How do you envision the use of common areas?

You’ll be sharing the kitchen, the living room, and, most probably, the bathroom, so you need to set up ground rules for using these common areas and keeping them in good condition.

Ask your potential roommate how often they cook, if they would like to share meals with you, how often they watch TV and what shows they like, what kind of music they like and how loud they listen to it, how long it takes them to get ready for work in the mornings, if they like to sleep in on the weekends, etc.Talk about how to share the refrigerator and other household appliances, how to split up daily expenses and responsibilities (like supplying dish soap and toilet paper, for example), whether you will go grocery shopping together, etc. Establish boundaries and set rules prior to moving in with your future roommate to avoid confrontations down the road.

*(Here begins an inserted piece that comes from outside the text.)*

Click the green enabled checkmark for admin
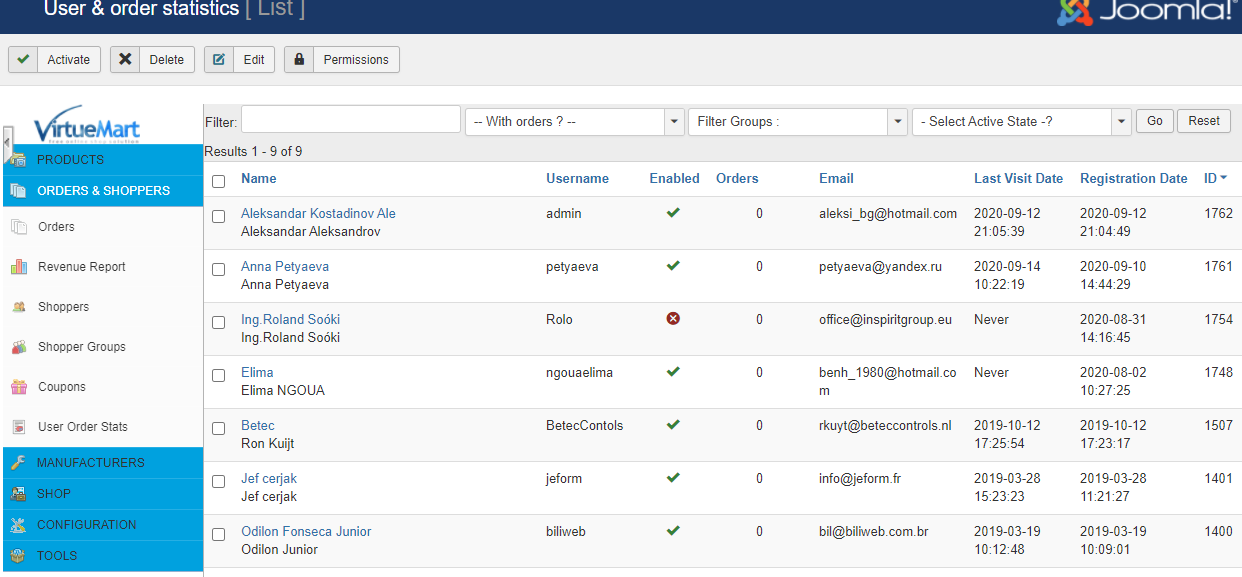This screenshot has height=577, width=1242. point(673,213)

How do you feel about sharing things?

Ask your roommate if they would like to share things – like the iron, the microwave, or the vacuum – with you. Find out what is already available in the apartment, make a detailed inventory of your possessions, compare it to your future roommate’s list of belongings and work out an agreement what each of you will bring to your shared home, so that you don’t end up with duplicate items or find yourselves without something essential for the first few days of living in your new place. If there is anything you need to get, decide who will pay for it and how you’re going to use it.

Are you still friends with your previous roommates (if applicable)?

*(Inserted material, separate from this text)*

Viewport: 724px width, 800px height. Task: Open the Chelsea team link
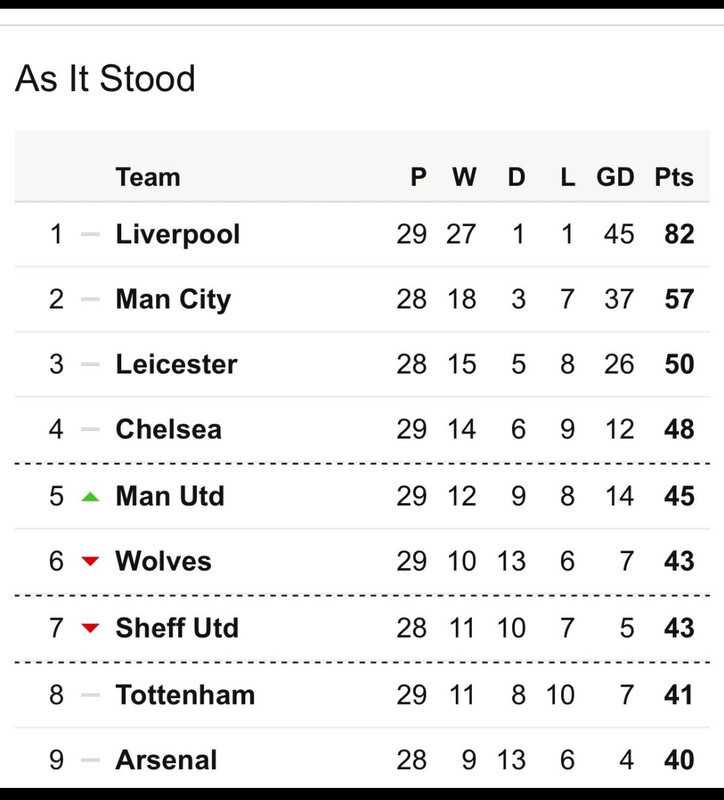[x=168, y=429]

If your potential roommate shared an apartment with someone else before, ask about their past experiences – what they liked and disliked in their previous situation, what challenges they faced, what’s their worst roommate horror story, etc. The answers you get will help you find out how your future housemate handles conflicts and troublesome situations and what their biggest pet peeves are. You will also learn what kind of person you’re dealing with and how responsible they’re.

It is a good idea to ask for references and do some research before making a commitment.

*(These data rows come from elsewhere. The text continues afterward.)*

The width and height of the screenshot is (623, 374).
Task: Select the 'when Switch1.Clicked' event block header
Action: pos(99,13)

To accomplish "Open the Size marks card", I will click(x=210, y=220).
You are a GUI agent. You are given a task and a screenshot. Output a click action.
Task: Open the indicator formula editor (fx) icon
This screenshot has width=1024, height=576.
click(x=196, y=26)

What are you looking for in a roommate?

There are people who simply want someone to share the rent and other living costs with. Then, there are some who are looking for a friend. You need to find out what your potential roommate expects from your relationship and let them know if you feel the same way.

Is there anything else I should know?

Of all the good questions to ask a roommate, this simple inquiry is the best – it will get your potential roommate talking, give them the chance to share anything they consider important with you, and reveal a lot about their personality and all its quirks.

Moving in with roommates you don’t know is a great challenge but everything will turn out fine if you keep in mind that both of you deserve to be happy and comfortable.